In a series of lectures at George Washington University, Federal Reserve Chairman Ben Bernanke attacked the gold standard again. It’s rather ironic that he made his attack at a University named after George Washington who was present at the drafting of the United States Constitution and was unanimously elected president of the Convention.
The Constitution includes the following about gold and silver:
“No State shall enter into any Treaty, Alliance, or Confederation; grant Letters of Marque and Reprisal; coin Money; emit Bills of Credit; make any Thing but gold and silver Coin a Tender in Payment of Debts; pass any Bill of Attainder, ex post facto Law, or Law impairing the Obligation of Contracts, or grant any Title of Nobility.”
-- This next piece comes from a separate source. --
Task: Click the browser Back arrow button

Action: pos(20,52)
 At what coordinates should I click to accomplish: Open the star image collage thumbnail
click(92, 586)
Paper money was issued as “gold” and “silver” certificates that could be redeemed for physical gold and silver. These were later replaced with “Federal Reserve Notes.” There is nothing backing these pieces of paper (actually, currency “paper” is composed of 25 percent linen and 75 percent cotton) other than the confidence that people have that other people view the money as valuable. Once that confidence goes, people start hoarding things of value – gold and silver being the most popular. Loss of confidence in un-backed paper money has a long history. Consider this:
The U.S. Department of the Treasury first issued paper U.S. currency in 1862 to make up for the shortage of coins and to finance the Civil War. There was a shortage of coins because people had started hoarding them; the uncertainty caused by the war had made the value of items fluctuate drastically. Because coins were made of gold and silver their value didn’t change much, so people wanted to hang onto them rather than buy items that might lose their value.
In his lectures, Bernanke tried to argue that “the gold standard did not work well.” Of course it didn’t if you were a politician who was using worthless paper dollars to give the impression of economic prosperity.
In a slide presentation, Bernanke outlined what he contends is gold’s greatest weakness. You might have to read this at least three times because you’ll think you’ve read it wrong:
The strength of a gold standard is its greatest weakness too: Because the money supply is determined by the supply of gold, it cannot be adjusted in response to changing economic conditions.
That’s the point, Mr. Bernanke. The gold standard is designed to keep politicians from turning our money into worthless scraps like the discarded leftovers of cotton and linen our money is made from.